Prefeitos que estão liderando a adoção da política afirmam que a prescrição sempre passará pela decisão do médico e o consentimento do paciente. Mesmo com essas cláusulas, por que o Cremers considera que poderá haver ingerência?
Na verdade, sempre teve de se manter nas farmácias dos municípios a disponibilidade dessas medicações. São medicações muito antigas, usadas para uma ampla gama de doenças. Acreditamos que não deve ser cerceado o uso de medicações, mas isso vai gerar falsa sensação de segurança. Até o presente momento, não se consegue dar segurança. Não temos um tratamento eficaz até agora para coronavírus.
O Cremers identificou algum local do Brasil em que o tratamento precoce com medicações tenha sido aplicado? A avaliação é de que deu mais certo ou errado?

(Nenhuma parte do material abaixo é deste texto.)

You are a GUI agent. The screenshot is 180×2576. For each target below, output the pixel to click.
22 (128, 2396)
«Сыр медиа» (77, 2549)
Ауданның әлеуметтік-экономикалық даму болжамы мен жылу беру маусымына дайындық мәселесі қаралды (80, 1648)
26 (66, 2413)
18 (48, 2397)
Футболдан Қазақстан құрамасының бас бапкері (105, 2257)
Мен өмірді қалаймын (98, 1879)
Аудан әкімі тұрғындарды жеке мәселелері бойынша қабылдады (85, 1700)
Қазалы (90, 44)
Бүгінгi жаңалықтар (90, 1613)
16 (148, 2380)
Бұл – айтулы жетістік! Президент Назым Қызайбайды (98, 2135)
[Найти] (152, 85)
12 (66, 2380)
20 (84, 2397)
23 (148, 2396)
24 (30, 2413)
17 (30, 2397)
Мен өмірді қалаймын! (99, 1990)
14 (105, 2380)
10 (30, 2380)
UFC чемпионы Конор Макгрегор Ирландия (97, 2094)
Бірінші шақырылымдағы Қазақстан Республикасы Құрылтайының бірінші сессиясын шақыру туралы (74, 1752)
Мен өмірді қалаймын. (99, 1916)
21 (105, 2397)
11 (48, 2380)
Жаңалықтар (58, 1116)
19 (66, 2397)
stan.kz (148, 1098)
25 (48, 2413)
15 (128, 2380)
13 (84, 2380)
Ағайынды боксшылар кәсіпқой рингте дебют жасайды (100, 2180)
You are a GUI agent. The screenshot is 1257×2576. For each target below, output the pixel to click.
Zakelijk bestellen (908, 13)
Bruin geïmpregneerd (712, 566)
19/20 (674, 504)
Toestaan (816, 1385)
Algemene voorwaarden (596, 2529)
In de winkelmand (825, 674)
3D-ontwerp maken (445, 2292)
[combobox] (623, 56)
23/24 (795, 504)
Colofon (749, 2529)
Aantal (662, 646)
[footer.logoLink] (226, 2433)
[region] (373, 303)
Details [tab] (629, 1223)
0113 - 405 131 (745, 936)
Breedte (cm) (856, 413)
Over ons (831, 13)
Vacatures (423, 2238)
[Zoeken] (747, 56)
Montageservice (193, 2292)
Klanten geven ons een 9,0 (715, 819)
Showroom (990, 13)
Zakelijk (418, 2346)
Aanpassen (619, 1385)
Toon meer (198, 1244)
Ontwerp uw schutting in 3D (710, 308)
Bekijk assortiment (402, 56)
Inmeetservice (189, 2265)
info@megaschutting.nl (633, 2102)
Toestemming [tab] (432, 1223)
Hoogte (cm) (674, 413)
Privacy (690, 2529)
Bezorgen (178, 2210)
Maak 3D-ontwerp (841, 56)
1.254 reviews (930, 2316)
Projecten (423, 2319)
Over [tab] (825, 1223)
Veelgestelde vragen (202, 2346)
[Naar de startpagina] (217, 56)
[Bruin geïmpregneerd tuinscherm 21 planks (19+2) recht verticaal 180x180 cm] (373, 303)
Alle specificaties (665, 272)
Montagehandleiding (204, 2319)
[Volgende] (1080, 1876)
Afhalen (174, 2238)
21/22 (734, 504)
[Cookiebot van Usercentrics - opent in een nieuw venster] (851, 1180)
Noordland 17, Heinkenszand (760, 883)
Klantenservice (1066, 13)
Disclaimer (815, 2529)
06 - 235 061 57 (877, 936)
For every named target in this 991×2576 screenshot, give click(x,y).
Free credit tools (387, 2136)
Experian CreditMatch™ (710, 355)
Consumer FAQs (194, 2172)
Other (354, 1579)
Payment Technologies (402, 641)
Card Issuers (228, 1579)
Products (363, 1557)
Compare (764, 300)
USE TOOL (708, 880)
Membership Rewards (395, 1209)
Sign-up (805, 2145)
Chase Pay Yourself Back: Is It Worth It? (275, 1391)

Outros Estados, principalmente do Nordeste, fizeram uso massivo de medicações e não conseguiram comprovar a diminuição da mortalidade e da hospitalização de pacientes. Alguns Estados com praticamente o dobro da mortalidade do Rio Grande do Sul fizeram uso massivo dessas medicações e isso não comprovou a diminuição de hospitalizações. E tiveram mortalidade muito maior do que a nossa.
O senhor poderia exemplificar que lugares foram esses?
Inúmeras cidades do Maranhão e do Piauí fizeram uso massivo dessas medicações e não comprovaram redução de mortalidade e de internações hospitalares.
O que o Cremers pode fazer no tema? Pode intervir ou não tem atribuição para tanto?
Não temos atribuições para tanto, mas estamos tentando esclarecer a população e as autoridades. Estamos fazendo uma escolha equivocada na estratégia de combate ao coronavírus. Sei que estamos todos ansiosos, todos querem encontrar tratamento, diminuir medidas de isolamento social, mas não acreditamos que isso acontecerá com essas medicações sem eficácia comprovada.